7.1. Datarmor use

7.1.1. Package loading

In order to use the osmose and calibrar R packages on Datarmor, the first step is to load the R module as follows:

module load R
module load nco

The following modules will be loaded:

  Currently Loaded Modulefiles:
1) nco/4.7.1_conda            4) impi/2017.2.174
2) intel-cc-17/17.0.2.174     5) intel-cmkl-17/17.0.2.174
3) java/1.8.0                 6) R/3.4.3-intel-17.0.2.174

Warning

The nco module must be loaded in order to use the R ncdf4 library.

The second step is to define where the libraries are located.
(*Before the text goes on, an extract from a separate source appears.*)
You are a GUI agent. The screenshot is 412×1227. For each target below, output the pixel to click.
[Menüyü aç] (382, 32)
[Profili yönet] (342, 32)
In order to avoid multiple copies, a possibility is to use the R libraries that have been built in Nicolas Barrier’s home. This is done as follows:

# CSH users
setenv R_LIBS_USER /home1/datahome/nbarrier/libs/R/lib
# BASH/SH users
export R_LIBS_USER=/home1/datahome/nbarrier/libs/R/lib

To test whether the libraries are found, run R and types:

library("osmose")
library("calibrar")

7.1.2. Running parallel R programs

Running parallel R programs in Datarmor can be achieved in multiple ways (see the examples in /appli/services/exemples/R/).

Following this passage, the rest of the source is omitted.